» EXERCISE INSTRUCTIONS
In the article on nurses' skin health, rewrite the part from "RCN national officer, employment" to "work-related contact dermatitis.", replacing "flu vaccination" with "influenza vaccination".

» PROVIDED PASSAGE

Start of Block

An estimated 1,000 healthcare workers develop work-related contact dermatitis in England, Scotland and Wales every year, according to the Health and Safety Executive. Causes include frequent exposure to water, cleaning agents and overuse or underuse of gloves. 

Follow the fast-track physio model

RCN national officer, employment relations Kim Sunley said offering access to specialist appointments and skin checks when nurses are invited for the annual flu vaccination could help tackle the problem.

Speaking at the RCN’s Are you Glove Aware event in London this week, Ms Sunley said nurses needed prompt advice and support when dealing with work-related skin health.

‘As we have fast-track physio, we should have fast-track dermatology appointments for staff,’ she said. ‘We’ve had some really great ideas around skin checks near flu jab time, so we can implement it into everyone’s busy routines.’


Rose Gallagher: ‘Nurses are unsure of
when they should be wearing gloves.’

RCN professional lead for infection prevention and control Rose Gallagher told the event that, with existing workforce pressures, the health and care sectors can ill afford absences due to work-related contact dermatitis.

‘If we’ve got 40,000 nurse vacancies and we are losing other nurses to preventable skin disease, either through relocation to non-clinical areas or losing them completely because they can’t continue to practise as nurses, that’s not acceptable,’ she said. 

Uncertainty over when to use gloves

In relation to overuse of examination gloves, Ms Gallagher said some nurses were overly cautious: ‘A perception has somehow arisen over the past decade that we have to treat every patient as potentially infectious.

‘What our members are telling us is that they are unsure of when they should and shouldn’t be wearing gloves, so they wear them all the time just in case.’

Ms Gallagher also urged nurses to consider the effect on the patient experience. ‘Touch is really important to the nurse-patient relationship and the experience of care,’ she said. ‘It’s thinking about the patient’s experience of care or the loved one’s experience of seeing nurses use gloves to feed their mother, where there is no risk.’

End of Block

[Collection entries]
Start of Block

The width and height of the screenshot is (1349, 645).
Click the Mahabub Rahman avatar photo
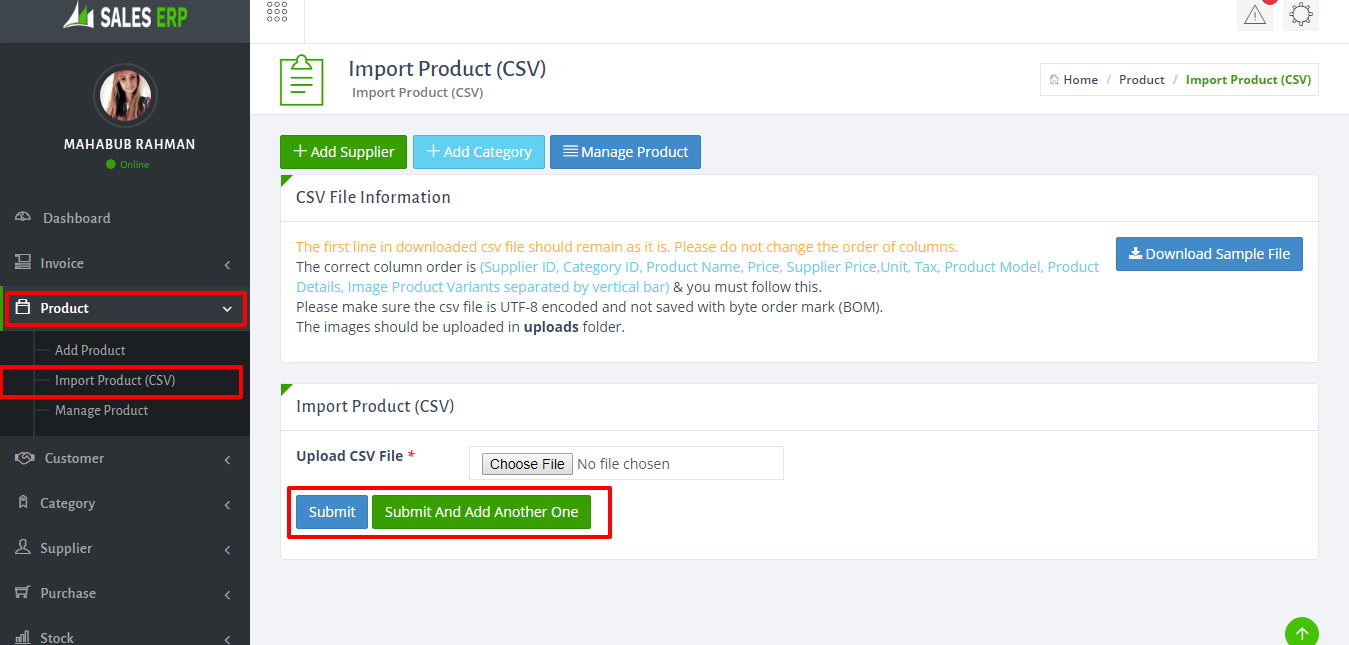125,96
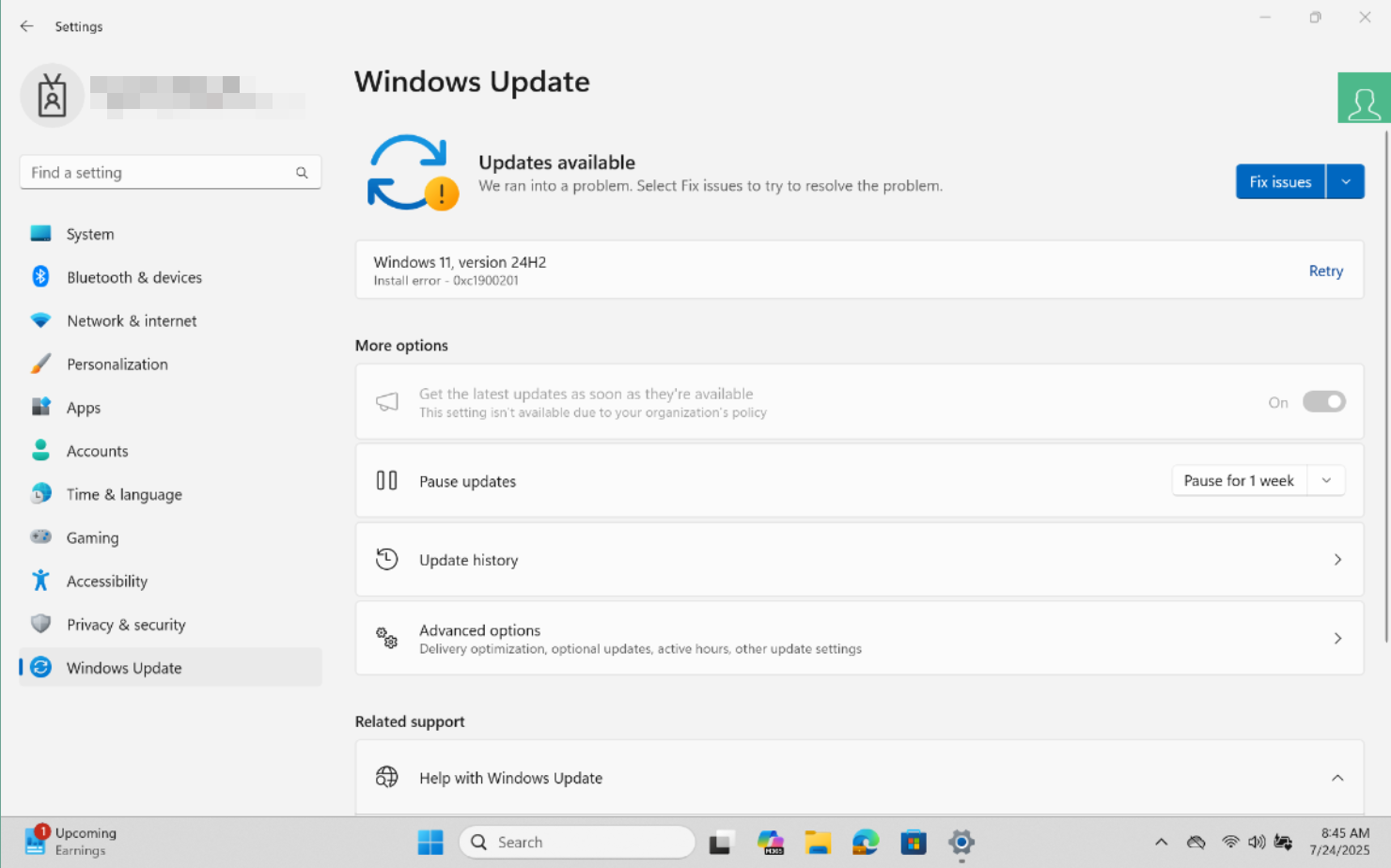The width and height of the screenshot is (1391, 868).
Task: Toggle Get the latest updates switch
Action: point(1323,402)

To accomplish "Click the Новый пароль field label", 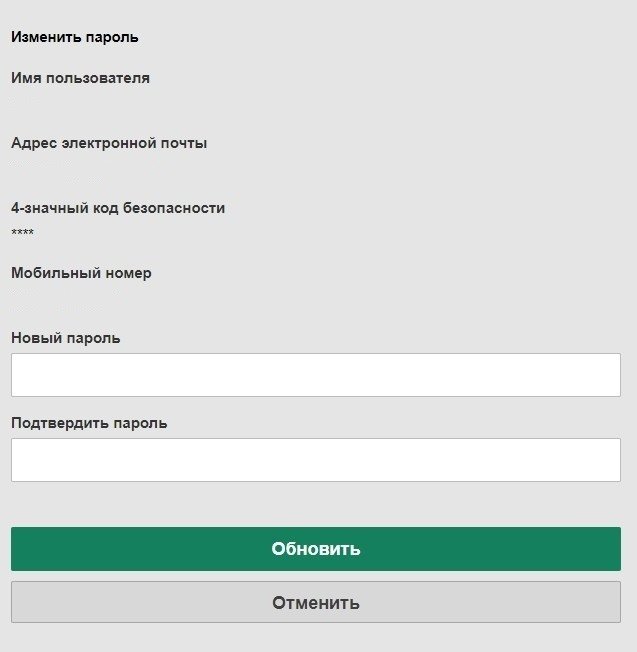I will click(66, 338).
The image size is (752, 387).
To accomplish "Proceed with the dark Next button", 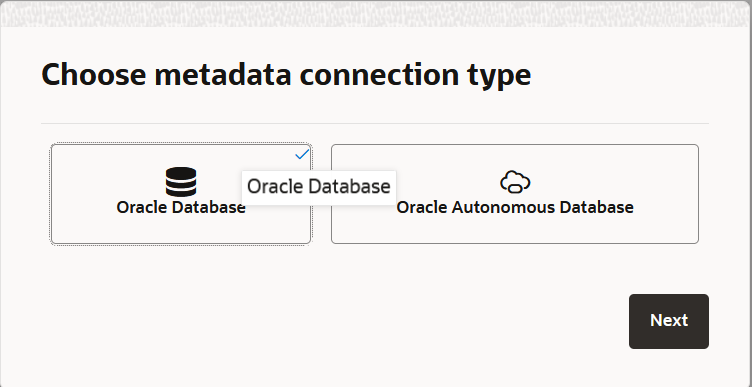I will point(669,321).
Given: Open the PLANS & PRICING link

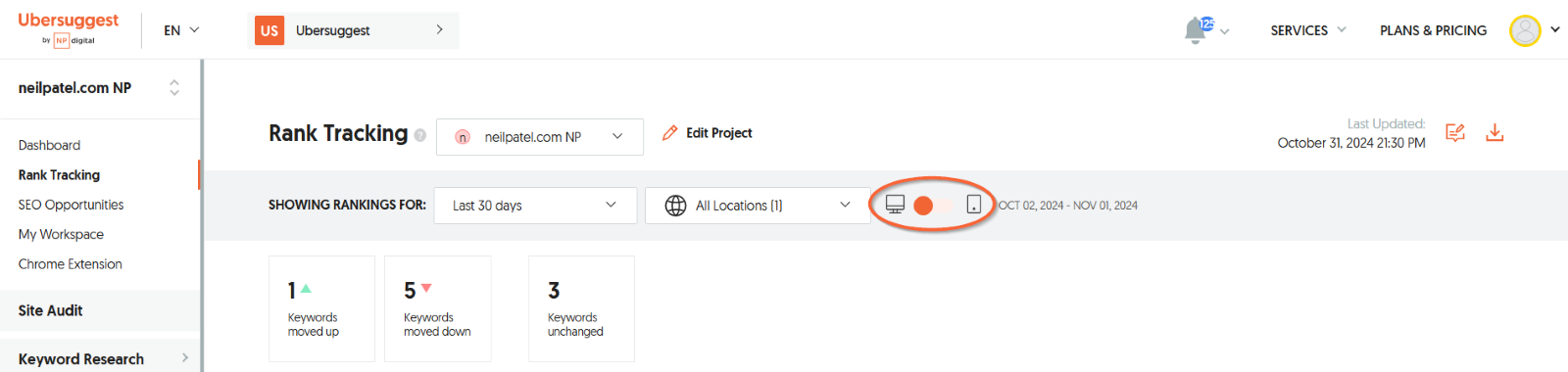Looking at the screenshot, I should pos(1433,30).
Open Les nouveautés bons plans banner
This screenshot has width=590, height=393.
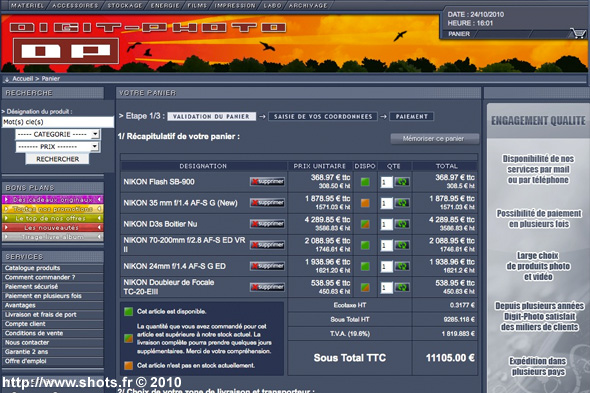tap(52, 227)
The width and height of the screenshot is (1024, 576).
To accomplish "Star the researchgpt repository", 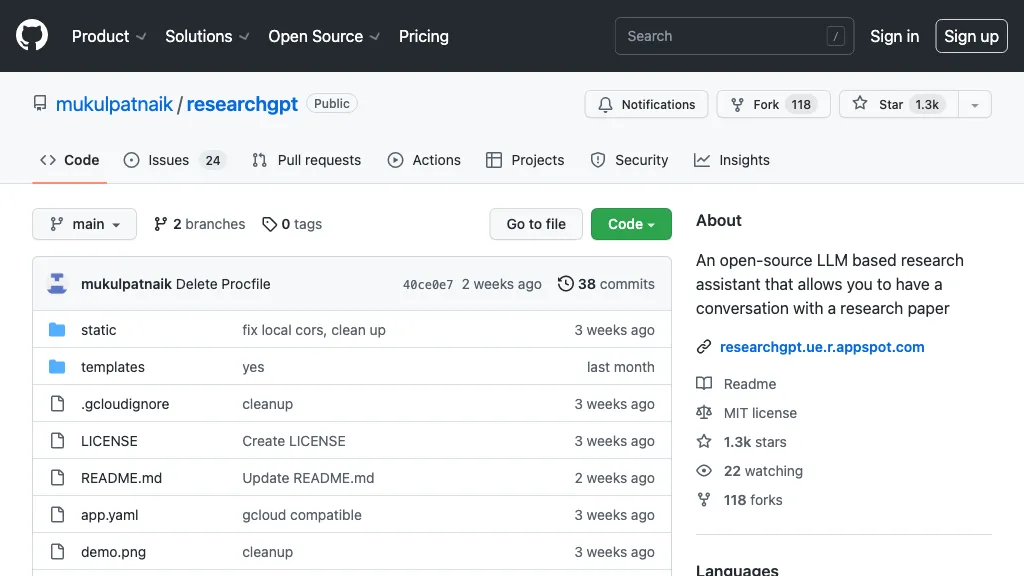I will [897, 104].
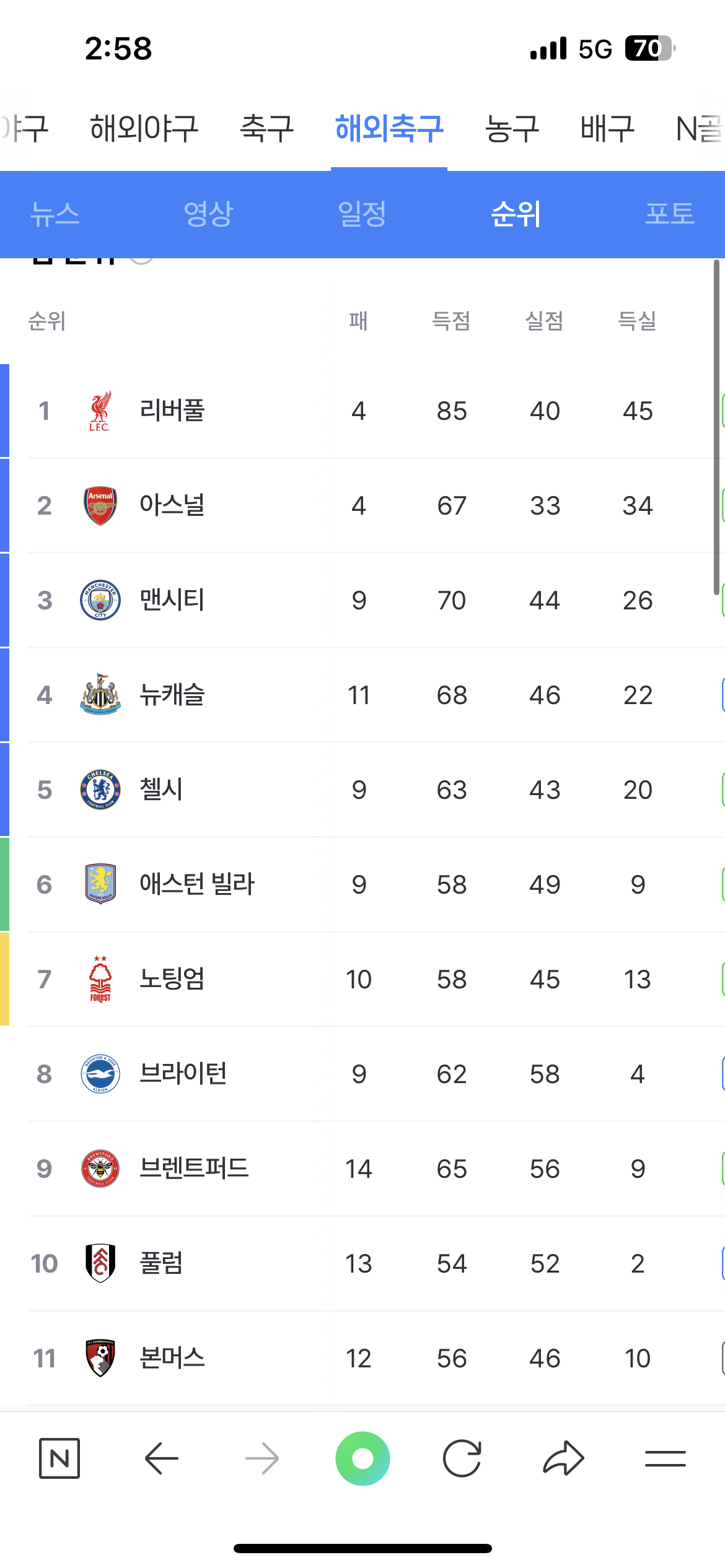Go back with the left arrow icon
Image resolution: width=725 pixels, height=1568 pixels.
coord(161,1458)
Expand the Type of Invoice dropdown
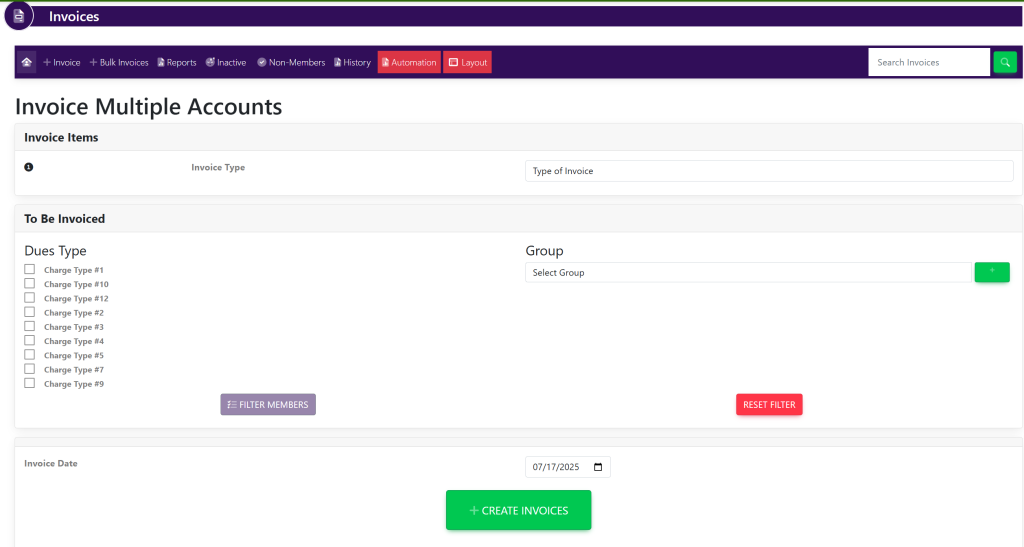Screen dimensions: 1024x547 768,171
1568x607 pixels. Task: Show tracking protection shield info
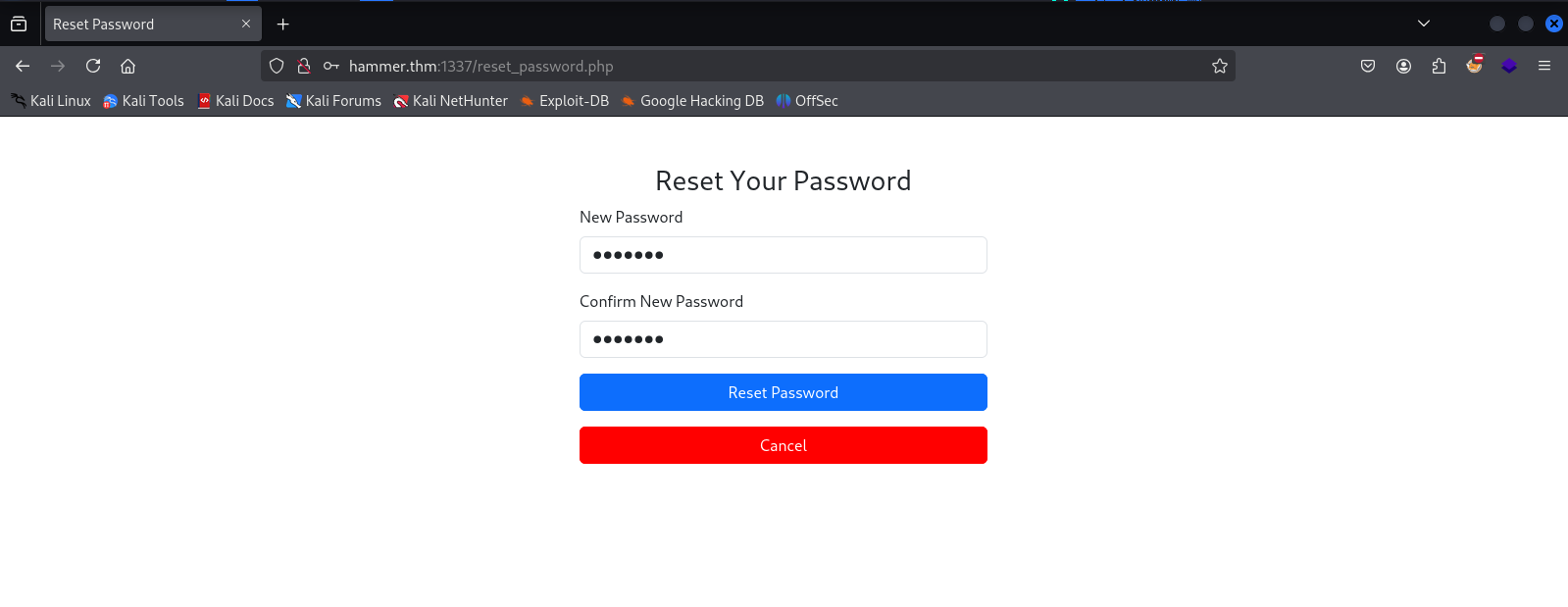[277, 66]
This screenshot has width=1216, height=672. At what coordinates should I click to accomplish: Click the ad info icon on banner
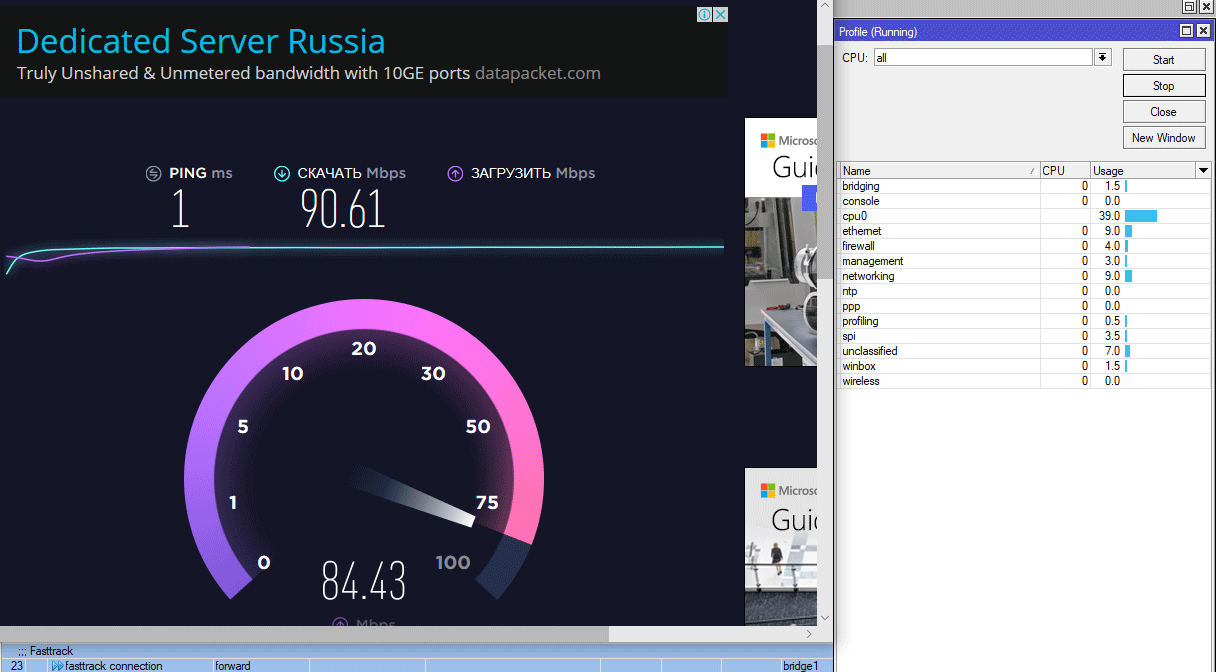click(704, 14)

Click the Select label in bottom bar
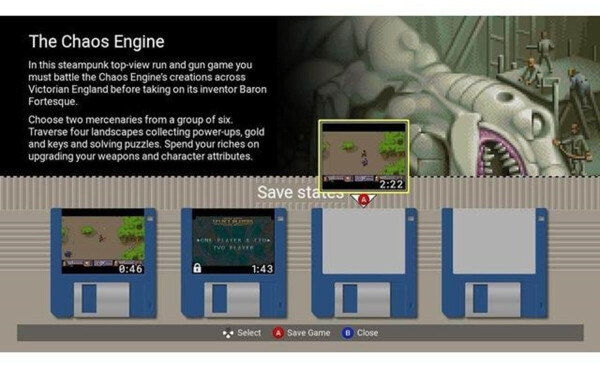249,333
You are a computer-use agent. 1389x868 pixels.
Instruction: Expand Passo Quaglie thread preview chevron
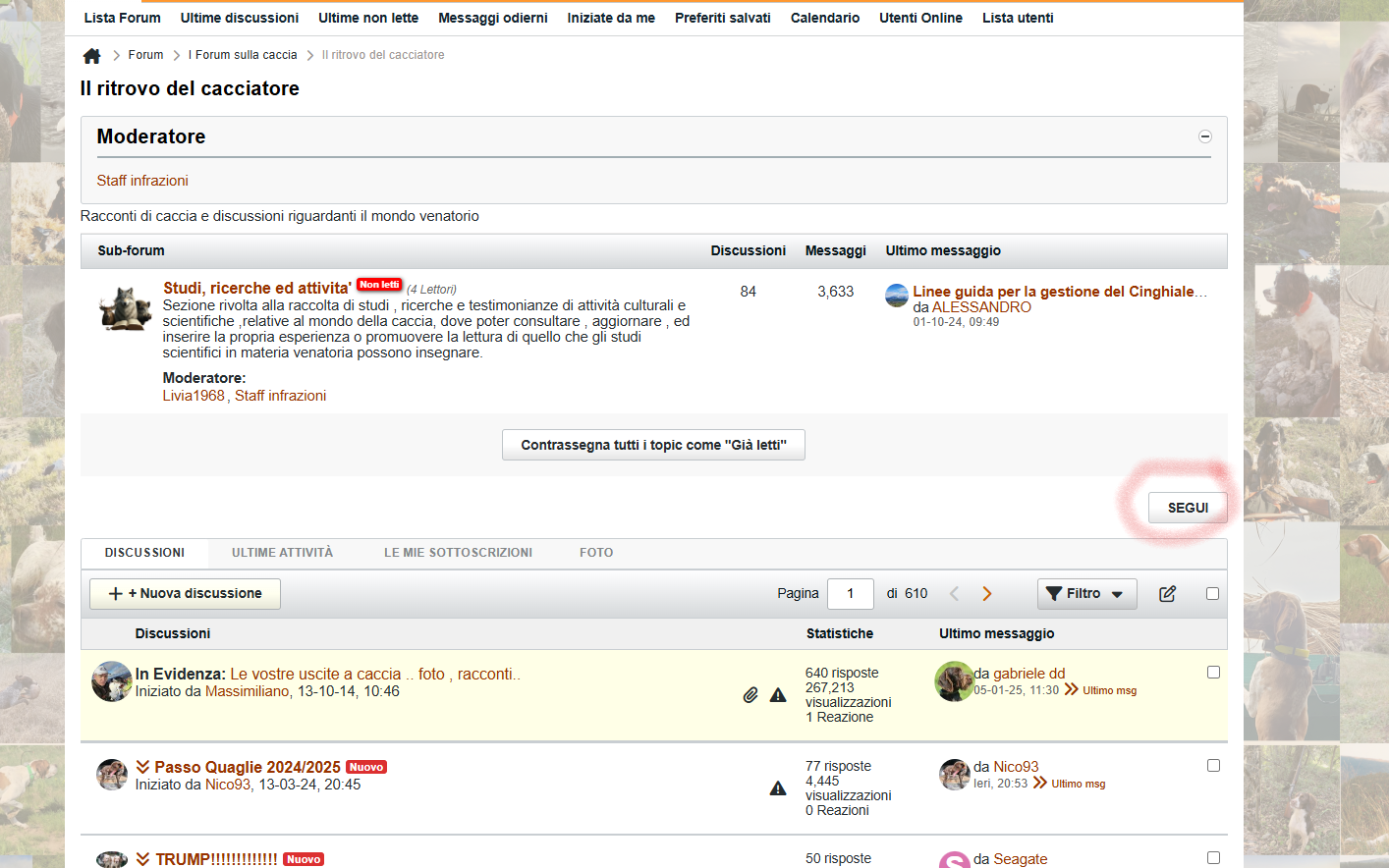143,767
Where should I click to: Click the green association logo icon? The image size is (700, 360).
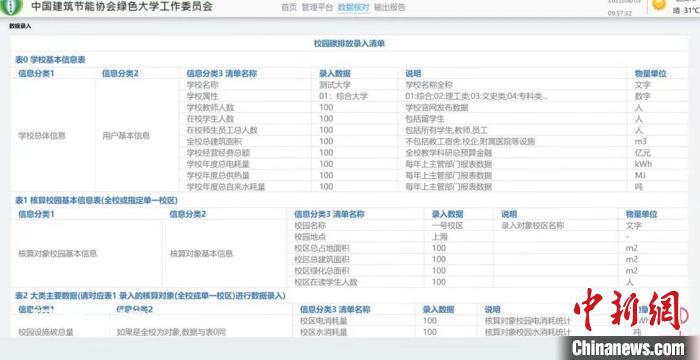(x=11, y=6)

End of Block

» YOUR RESPONSE
RCN national officer, employment relations Kim Sunley said offering access to specialist appointments and skin checks when nurses are invited for the annual influenza vaccination could help tackle the problem.

Speaking at the RCN’s Are you Glove Aware event in London this week, Ms Sunley said nurses needed prompt advice and support when dealing with work-related skin health.

‘As we have fast-track physio, we should have fast-track dermatology appointments for staff,’ she said. ‘We’ve had some really great ideas around skin checks near flu jab time, so we can implement it into everyone’s busy routines.’


Rose Gallagher: ‘Nurses are unsure of
when they should be wearing gloves.’

RCN professional lead for infection prevention and control Rose Gallagher told the event that, with existing workforce pressures, the health and care sectors can ill afford absences due to work-related contact dermatitis.